Instructions for the task:
Every line that contains the word "will" should be copied from the records below.

Excerpted data:
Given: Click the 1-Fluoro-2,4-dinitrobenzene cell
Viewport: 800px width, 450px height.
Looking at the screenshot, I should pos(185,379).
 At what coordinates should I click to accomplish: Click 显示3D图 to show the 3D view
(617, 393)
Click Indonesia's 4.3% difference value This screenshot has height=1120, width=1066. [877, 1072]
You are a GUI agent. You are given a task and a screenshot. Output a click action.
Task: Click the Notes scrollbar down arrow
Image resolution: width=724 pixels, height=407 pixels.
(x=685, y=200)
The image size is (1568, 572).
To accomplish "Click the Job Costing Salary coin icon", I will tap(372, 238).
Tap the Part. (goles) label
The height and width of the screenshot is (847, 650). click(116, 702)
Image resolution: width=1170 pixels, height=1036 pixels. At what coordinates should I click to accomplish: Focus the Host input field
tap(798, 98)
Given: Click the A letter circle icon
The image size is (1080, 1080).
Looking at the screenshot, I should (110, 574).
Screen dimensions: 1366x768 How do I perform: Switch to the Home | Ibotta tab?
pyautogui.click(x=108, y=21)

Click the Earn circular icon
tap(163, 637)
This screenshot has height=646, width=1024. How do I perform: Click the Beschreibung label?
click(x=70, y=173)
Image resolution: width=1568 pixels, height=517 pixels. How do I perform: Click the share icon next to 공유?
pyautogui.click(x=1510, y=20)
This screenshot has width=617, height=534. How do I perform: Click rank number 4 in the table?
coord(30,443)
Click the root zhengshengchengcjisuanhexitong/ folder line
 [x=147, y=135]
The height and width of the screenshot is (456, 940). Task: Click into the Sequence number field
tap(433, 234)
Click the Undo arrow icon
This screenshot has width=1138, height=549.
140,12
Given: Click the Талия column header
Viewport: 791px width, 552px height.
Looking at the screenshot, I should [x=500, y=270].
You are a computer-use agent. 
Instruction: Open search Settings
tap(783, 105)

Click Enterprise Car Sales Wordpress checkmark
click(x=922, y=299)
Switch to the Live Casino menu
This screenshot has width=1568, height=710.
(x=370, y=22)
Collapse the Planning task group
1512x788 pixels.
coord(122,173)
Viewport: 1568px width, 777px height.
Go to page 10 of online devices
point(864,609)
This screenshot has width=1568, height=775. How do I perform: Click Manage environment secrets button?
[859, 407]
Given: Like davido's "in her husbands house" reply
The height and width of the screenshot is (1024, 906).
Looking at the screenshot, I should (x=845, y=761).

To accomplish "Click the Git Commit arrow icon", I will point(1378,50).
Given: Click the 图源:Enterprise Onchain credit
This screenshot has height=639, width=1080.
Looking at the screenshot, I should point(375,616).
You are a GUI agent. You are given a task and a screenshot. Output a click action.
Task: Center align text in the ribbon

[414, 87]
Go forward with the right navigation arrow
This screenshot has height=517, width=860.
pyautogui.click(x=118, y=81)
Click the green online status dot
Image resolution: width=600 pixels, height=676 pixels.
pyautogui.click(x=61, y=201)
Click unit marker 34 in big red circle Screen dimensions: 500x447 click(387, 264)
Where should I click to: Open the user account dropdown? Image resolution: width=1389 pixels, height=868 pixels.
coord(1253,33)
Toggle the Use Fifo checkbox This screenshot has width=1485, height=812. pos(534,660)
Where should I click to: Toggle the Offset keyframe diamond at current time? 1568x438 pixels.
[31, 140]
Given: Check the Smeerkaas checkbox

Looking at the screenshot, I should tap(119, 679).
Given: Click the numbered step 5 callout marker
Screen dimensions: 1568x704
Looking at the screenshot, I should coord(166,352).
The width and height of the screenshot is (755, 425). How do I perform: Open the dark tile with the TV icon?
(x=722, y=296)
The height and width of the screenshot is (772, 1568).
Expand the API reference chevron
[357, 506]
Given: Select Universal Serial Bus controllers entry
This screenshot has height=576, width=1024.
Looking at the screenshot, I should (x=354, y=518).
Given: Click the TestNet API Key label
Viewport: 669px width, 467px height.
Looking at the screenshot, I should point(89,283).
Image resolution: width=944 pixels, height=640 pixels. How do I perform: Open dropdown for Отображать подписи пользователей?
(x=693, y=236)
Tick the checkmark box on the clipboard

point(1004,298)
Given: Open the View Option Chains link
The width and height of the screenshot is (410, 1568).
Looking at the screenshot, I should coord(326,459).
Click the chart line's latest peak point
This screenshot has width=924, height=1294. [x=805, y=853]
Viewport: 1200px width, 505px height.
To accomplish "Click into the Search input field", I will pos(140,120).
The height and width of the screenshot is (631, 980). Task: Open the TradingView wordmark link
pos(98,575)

Solution:
To accomplish "Click the Job Costing Salary coin icon", I will tap(372, 238).
To accomplish "Click the Git Commit arrow icon", I will point(1378,50).
To accomplish "Click into the Search input field", I will pos(140,120).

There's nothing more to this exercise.